- _Exercise directions_
Please set down every entry from the listing below, word for word.

- _Data records_
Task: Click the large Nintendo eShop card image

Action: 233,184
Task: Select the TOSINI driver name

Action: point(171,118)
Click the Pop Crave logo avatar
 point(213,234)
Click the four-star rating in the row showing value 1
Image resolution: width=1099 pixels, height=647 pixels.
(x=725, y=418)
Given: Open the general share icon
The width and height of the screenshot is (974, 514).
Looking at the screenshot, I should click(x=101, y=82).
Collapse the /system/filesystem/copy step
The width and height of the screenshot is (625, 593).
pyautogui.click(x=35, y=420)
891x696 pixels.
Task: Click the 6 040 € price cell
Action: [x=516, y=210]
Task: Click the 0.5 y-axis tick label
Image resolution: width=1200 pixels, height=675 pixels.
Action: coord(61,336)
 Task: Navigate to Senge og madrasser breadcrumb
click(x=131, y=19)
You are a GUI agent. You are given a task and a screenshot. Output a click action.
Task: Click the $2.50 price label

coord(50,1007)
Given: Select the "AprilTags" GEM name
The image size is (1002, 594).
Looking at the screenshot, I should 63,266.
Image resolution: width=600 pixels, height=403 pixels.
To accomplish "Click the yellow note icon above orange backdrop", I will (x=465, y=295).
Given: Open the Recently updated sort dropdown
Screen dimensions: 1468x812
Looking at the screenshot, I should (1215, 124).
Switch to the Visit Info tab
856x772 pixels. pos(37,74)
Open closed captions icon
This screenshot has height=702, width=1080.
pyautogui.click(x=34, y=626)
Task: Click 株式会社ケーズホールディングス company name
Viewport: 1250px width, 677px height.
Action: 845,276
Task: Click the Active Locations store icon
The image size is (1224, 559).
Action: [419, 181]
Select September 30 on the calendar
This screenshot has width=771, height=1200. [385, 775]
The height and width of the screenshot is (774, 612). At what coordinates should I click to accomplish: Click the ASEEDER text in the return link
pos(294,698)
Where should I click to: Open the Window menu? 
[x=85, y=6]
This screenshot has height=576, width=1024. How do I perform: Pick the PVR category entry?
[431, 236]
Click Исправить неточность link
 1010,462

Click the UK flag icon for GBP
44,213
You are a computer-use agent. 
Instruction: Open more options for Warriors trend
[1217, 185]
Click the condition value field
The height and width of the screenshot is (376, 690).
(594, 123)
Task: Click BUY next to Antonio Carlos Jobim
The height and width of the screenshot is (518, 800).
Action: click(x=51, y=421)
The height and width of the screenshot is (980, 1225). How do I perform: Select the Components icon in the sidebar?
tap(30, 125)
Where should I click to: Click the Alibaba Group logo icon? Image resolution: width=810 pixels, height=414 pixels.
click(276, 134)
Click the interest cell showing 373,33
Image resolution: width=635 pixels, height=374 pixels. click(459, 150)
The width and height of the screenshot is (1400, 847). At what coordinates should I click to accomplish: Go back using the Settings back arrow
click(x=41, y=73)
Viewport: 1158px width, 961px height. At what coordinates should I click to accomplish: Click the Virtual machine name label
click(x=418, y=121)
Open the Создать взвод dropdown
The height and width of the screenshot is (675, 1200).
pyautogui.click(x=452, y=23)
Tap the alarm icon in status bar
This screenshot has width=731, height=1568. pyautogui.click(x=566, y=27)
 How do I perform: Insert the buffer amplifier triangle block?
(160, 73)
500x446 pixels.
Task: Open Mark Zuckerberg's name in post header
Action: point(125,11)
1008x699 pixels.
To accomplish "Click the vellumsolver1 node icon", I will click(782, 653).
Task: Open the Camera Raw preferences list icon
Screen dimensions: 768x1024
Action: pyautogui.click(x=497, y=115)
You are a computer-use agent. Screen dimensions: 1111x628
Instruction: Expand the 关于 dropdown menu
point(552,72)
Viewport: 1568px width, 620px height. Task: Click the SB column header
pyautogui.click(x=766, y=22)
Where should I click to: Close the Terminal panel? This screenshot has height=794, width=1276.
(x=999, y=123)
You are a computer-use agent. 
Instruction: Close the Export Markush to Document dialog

- _Response to the task_
Task: Click the large Nintendo eShop card image

Action: 233,184
Task: Select the TOSINI driver name

Action: point(171,118)
Click the Pop Crave logo avatar
 point(213,234)
Click the four-star rating in the row showing value 1
Image resolution: width=1099 pixels, height=647 pixels.
(x=725, y=418)
Given: Open the general share icon
The width and height of the screenshot is (974, 514).
Looking at the screenshot, I should click(x=101, y=82).
Collapse the /system/filesystem/copy step
The width and height of the screenshot is (625, 593).
pyautogui.click(x=35, y=420)
891x696 pixels.
Task: Click the 6 040 € price cell
Action: [x=516, y=210]
Task: Click the 0.5 y-axis tick label
Image resolution: width=1200 pixels, height=675 pixels.
Action: coord(61,336)
 Task: Navigate to Senge og madrasser breadcrumb
click(x=131, y=19)
You are a GUI agent. You are given a task and a screenshot. Output a click action.
Task: Click the $2.50 price label

coord(50,1007)
Given: Select the "AprilTags" GEM name
The image size is (1002, 594).
Looking at the screenshot, I should 63,266.
Image resolution: width=600 pixels, height=403 pixels.
To accomplish "Click the yellow note icon above orange backdrop", I will (x=465, y=295).
Given: Open the Recently updated sort dropdown
Screen dimensions: 1468x812
Looking at the screenshot, I should (1215, 124).
Switch to the Visit Info tab
856x772 pixels. pos(37,74)
Open closed captions icon
This screenshot has height=702, width=1080.
pyautogui.click(x=34, y=626)
Task: Click 株式会社ケーズホールディングス company name
Viewport: 1250px width, 677px height.
Action: 845,276
Task: Click the Active Locations store icon
The image size is (1224, 559).
Action: [419, 181]
Select September 30 on the calendar
This screenshot has width=771, height=1200. [385, 775]
The height and width of the screenshot is (774, 612). At what coordinates should I click to accomplish: Click the ASEEDER text in the return link
pos(294,698)
Where should I click to: Open the Window menu? 
[x=85, y=6]
This screenshot has height=576, width=1024. How do I perform: Pick the PVR category entry?
[431, 236]
Click Исправить неточность link
 1010,462

Click the UK flag icon for GBP
44,213
You are a computer-use agent. 
Instruction: Open more options for Warriors trend
[1217, 185]
Click the condition value field
The height and width of the screenshot is (376, 690).
(594, 123)
Task: Click BUY next to Antonio Carlos Jobim
The height and width of the screenshot is (518, 800).
Action: click(x=51, y=421)
The height and width of the screenshot is (980, 1225). How do I perform: Select the Components icon in the sidebar?
tap(30, 125)
Where should I click to: Click the Alibaba Group logo icon? Image resolution: width=810 pixels, height=414 pixels.
click(276, 134)
Click the interest cell showing 373,33
Image resolution: width=635 pixels, height=374 pixels. click(459, 150)
The width and height of the screenshot is (1400, 847). At what coordinates should I click to accomplish: Go back using the Settings back arrow
click(x=41, y=73)
Viewport: 1158px width, 961px height. At what coordinates should I click to accomplish: Click the Virtual machine name label
click(x=418, y=121)
Open the Создать взвод dropdown
The height and width of the screenshot is (675, 1200).
pyautogui.click(x=452, y=23)
Tap the alarm icon in status bar
This screenshot has width=731, height=1568. pyautogui.click(x=566, y=27)
 How do I perform: Insert the buffer amplifier triangle block?
(160, 73)
500x446 pixels.
Task: Open Mark Zuckerberg's name in post header
Action: point(125,11)
1008x699 pixels.
To accomplish "Click the vellumsolver1 node icon", I will click(782, 653).
Task: Open the Camera Raw preferences list icon
Screen dimensions: 768x1024
Action: pyautogui.click(x=497, y=115)
You are a computer-use agent. Screen dimensions: 1111x628
Instruction: Expand the 关于 dropdown menu
point(552,72)
Viewport: 1568px width, 620px height. Task: Click the SB column header
pyautogui.click(x=766, y=22)
Where should I click to: Close the Terminal panel? This screenshot has height=794, width=1276.
(x=999, y=123)
You are a computer-use agent. 
Instruction: Close the Export Markush to Document dialog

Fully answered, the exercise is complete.